To write or not to write a cover letter—a long-standing question on the minds of job seekers. Enter the new millennium with Web and Job Search 2.0. It’s no longer “Should I or Shouldn’t I” according to the opinions of a split group of career and recruiting professionals. All opinions, please exit “stage left” in this slowly recovering economy.
One key overarching strategy now rules the job search process—that of differentiating yourself from the masses.
Standing out in today’s job market is more than having your resume professionally written, defining your personal brand, or taking a networking seminar (although these certainly help!). It’s about the whole package—how effectively you communicate your brand and demonstrate your ability to contribute to an organization.
Don’t miss a key opportunity to convey these through your cover letter—leverage it to sell yourself further and enhance your marketability.
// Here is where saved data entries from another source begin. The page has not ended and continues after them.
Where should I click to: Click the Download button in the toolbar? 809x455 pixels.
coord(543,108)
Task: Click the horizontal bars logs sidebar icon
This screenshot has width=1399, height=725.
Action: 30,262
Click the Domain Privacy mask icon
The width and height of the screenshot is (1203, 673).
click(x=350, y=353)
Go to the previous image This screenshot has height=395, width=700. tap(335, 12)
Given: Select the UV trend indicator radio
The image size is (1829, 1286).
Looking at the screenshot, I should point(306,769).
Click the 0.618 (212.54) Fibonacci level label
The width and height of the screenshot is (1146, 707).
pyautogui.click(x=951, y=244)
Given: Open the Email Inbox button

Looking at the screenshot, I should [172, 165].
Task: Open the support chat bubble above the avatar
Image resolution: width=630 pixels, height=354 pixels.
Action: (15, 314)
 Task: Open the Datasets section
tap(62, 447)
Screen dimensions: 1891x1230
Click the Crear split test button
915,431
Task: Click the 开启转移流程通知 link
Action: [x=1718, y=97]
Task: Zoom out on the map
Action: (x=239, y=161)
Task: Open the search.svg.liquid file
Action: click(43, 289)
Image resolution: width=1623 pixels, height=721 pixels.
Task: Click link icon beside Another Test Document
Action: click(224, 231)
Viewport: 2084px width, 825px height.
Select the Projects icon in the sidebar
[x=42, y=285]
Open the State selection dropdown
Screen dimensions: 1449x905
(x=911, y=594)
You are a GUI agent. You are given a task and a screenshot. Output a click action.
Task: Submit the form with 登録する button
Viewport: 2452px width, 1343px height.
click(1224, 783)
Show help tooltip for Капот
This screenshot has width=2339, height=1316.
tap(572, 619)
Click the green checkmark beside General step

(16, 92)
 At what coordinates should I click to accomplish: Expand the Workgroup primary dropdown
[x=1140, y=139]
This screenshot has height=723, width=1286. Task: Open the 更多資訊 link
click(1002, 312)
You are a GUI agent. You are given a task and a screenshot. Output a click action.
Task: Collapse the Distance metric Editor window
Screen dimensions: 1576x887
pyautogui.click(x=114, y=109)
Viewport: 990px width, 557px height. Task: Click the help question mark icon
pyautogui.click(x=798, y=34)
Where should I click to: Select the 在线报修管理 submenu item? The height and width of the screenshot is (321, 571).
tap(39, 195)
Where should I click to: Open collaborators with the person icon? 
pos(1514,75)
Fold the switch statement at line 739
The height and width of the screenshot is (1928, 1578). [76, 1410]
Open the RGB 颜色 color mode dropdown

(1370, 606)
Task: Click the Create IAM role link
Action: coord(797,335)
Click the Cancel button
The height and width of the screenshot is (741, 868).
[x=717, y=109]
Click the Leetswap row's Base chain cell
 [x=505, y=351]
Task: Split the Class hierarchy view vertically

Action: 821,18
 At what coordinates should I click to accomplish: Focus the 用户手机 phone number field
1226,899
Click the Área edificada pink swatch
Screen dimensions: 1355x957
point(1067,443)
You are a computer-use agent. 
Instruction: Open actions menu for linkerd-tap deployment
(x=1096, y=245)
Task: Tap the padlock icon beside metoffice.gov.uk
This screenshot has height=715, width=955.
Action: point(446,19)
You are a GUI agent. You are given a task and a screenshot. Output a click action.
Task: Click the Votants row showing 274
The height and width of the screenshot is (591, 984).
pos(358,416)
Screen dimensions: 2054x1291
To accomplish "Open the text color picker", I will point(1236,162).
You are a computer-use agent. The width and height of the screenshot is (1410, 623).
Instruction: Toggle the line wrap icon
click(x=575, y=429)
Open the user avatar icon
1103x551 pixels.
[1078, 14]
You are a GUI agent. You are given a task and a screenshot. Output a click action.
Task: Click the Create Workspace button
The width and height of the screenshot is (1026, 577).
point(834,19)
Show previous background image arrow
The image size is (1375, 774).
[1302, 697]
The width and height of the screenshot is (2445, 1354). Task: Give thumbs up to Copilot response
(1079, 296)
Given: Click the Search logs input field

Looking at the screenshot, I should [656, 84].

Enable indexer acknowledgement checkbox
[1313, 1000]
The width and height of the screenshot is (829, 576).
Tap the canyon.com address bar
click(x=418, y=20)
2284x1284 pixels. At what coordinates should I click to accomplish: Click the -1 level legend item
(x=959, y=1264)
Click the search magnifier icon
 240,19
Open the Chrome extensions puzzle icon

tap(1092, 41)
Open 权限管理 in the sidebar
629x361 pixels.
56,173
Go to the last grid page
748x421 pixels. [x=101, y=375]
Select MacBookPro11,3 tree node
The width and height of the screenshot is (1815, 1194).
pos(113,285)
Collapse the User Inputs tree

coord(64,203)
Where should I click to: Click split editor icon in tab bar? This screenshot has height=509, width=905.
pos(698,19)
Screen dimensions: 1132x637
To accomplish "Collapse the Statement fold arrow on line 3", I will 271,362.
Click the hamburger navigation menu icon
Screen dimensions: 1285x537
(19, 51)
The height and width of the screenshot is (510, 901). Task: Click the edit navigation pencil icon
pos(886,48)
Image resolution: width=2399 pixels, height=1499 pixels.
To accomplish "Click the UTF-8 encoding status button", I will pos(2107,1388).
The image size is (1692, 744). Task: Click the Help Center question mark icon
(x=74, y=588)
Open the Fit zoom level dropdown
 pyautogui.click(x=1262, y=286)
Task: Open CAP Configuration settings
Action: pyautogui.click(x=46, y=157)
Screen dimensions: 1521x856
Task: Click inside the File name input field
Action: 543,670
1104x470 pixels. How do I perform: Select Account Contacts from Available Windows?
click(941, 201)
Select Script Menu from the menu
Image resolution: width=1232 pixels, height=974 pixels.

In many consulting firms, for example, you’re quickly transferred to the rejection pile if you do not submit a cover letter with your resume. (Incidentally—this is also true for a thank-you letter, so never ignore this step.) These firms maintain stringent hiring criteria, as corporations are paying them for thought leadership and superior advisory services. Hence, while some recruiters, hiring managers, and headhunters will claim they do not read cover letters, those who do may dismiss your candidacy for lack of one. Why take this chance when you need every advantage in today’s job market?
Unless specifically asked not to do so, include a well-crafted cover letter with each resume tailored to the employer’s needs and job role. Try not to repeat “verbatim” what’s already included in your resume. Highlight your relevant accomplishments and abilities/skills to perform the job successfully in succinct bullet points. You’ll likely never regret doing so—but you very well may if you don’t!